More people are paying attention to what Professor Abbot has to say now that a cancelled talk at MIT is being rehosted by Princeton.
The show will go on.
So how did this situation get political? Why did Dorian Abbot get cancelled in the first place?
He explains what happened in a guest blog on Back Weiss' Substack.
While not being a political person, the George Floyd riots of last year caused him to start speaking more openly about issues of individual respect and dignity. It ended up being a couple of YouTube videos.
For that, a group of 163 students came together with a list of demands to both punish Professor Abbot, in addition to forcing the University’s hands into giving more funding for diversity programs.
Another sin against the church of social justice came when Abbot and another professor spoke out against the diversity regime on campuses back in August.
The pair of authors for a Newsweek op-ed took aim at how "Diversity, Equity, and Inclusion" (DEI) on campuses has become a totalitarian cone of silencing dissenting opinions.
Their main dispute said "equity" hasn’t pursued equal treatment at all, but in the case of DEI has fostered higher levels of discriminatory behavior.
But instead of just talking about problems, Abbot and the co-author proposed a solution to counter the partisan leftist ideologues.
"We propose an alternative framework called Merit, Fairness, and Equality (MFE) whereby university applicants are treated as individuals and evaluated through a rigorous and unbiased process based on their merit and qualifications alone.
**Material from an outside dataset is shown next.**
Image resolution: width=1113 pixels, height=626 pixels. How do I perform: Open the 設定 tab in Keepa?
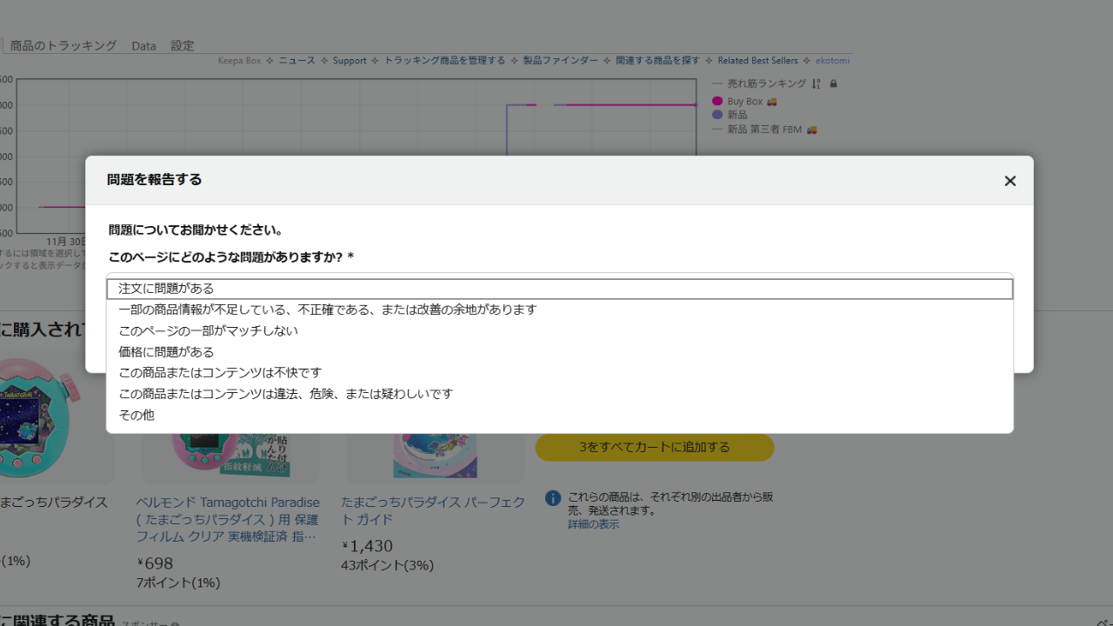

Crucially, this would mean an end to legacy and athletic admission advantages, which significantly favor white applicants, in addition to those based on group membership. Simultaneously, MFE would involve universities investing in education projects in neighborhoods where public education is failing to help children from those areas compete."
That didn’t earn Abbot much love from the Twitter social sphere.
Abbot explains that these things were partially coordinated by an organized group of activists.
An expose into the "partisan rot" at the Ford Foundation was published last month. In that it’s explained with examples how a mailing list group at the Fellowship Program turned into a partisan clique that targets people with differing politics online.
"Many of the Ford Foundation scholars are avowed communists, and it is common to see Che Guavara or Angela Davis quotes in their email signatures. Support for the regimes in Venezuela, Palestine, and Cuba is the norm. Many of these Fordies make guest appearances on CNN, MSNBC, Democracy Now, NPR, etc," that piece explained.
Members include people like "White Rage" author Carol Anderson.
When it comes to the issues of discussion, phrases like some of the following are said in all seriousness:
- "Why should people with opposing viewpoints be listened to?"
- "I am disturbed that anyone could raise this question"
- "I have no interest in this debate that continues to clog my inbox. I will just say this it is an absolute and disgusting abomination that on a list overwhelmingly utilized by Black and Latinx people we are subjected to a racist debate"
- "I cannot listen in good faith to a person with this viewpoint… I can’t hear you, regardless of who you are"
- "Sometimes people who ask us to "educate" them do not really want to learn. They want us to engage in a fake debate, where their "opinions" are given the same weight as our informed, evidence-based beliefs."
This all culminated in late September. On the 22nd, Abbot was selected to give the annual Carlson lecture talk at MIT (it’s about climate and the potential of life on other planets).
By September 30th, Professor Abbot had his talk canceled. An MIT department chair called him saying they wanted to "avoid controversy."
That backfired spectacularly against MIT.